--- start Text to read ---

Is Your Stock Portfolio ‘Too Long’?

Investors certainly have plenty to be thankful for this week. The SPDR S&P 500 ETF Trust SPY 0.23% is up 16.4 percent year-to-date, and the U.S. economy is firing on all cylinders.

But according to CNBC analyst Jim Cramer, it’s never a bad time to prepare for the future. After an eight-year bull market in U.S. stocks, Cramer says many investors should make sure they are not “too long” when the next market downturn occurs.

Stocks Aren’t Houses

Being too long is a scenario in which investors have all their cash already invested in the stock market, Cramer said. When share prices start to fall and prices get cheap, they are forced to either watch on the sidelines or borrow money to finance stock purchases, which Cramer said is an unwise decision.

--- end Text to read ---

> **What you will do**
Continue the article on being "too long" in stocks from the point where it stops.

--- start Stored rows ---

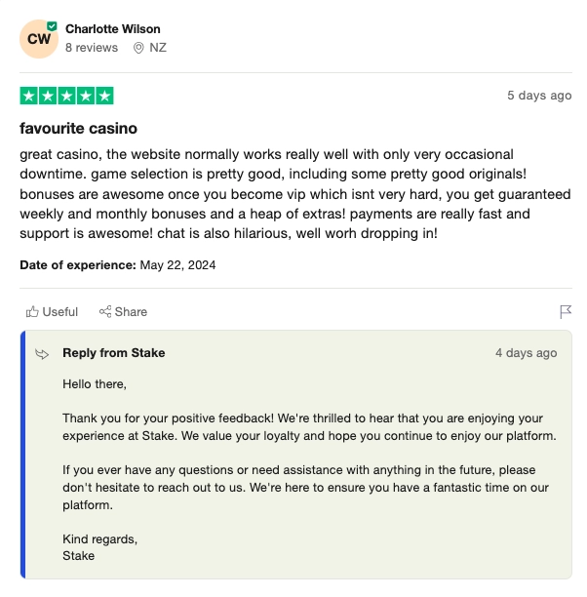The height and width of the screenshot is (597, 587).
Task: Click the 'Reply from Stake' heading
Action: coord(114,352)
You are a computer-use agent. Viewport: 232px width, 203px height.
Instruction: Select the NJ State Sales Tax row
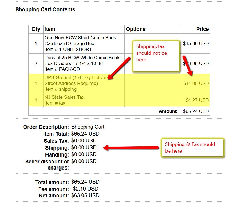coord(119,100)
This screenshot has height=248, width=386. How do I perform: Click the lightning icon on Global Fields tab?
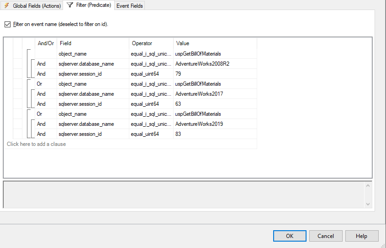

--- end Stored rows ---

> **Exercise response**
“Stocks aren’t houses,” Cramer said earlier this year. “You can’t fall back and live in them if you have mortgages on them. They just get taken away.”

Diversification Is Key

For investors who may be too long, there are a number of simple steps to take to prepare for the next market downturn. First, don’t have 100 percent of a portfolio invested in stocks. Bonds and commodities such as gold can provide returns on investment and have enough liquidity that they can be easily sold if better opportunities arise.

The iShares IBoxx $ Invest Grade Corp Bd Fd LQD 0.12% has only about a 16 percent correlation to the S&P 500. The SPDR Gold Trust (ETF) GLD 0.25% has a relatively low 22 percent correlation.

Even high-interest savings accounts are paying up to 1.4 percent interest these days, according to Bankrate.

Have A Plan

In addition to dialing back stock market exposure, Cramer said investors should have a short list of their favorite stocks ready to go so they can pull the trigger and be ready to buy when share prices fall.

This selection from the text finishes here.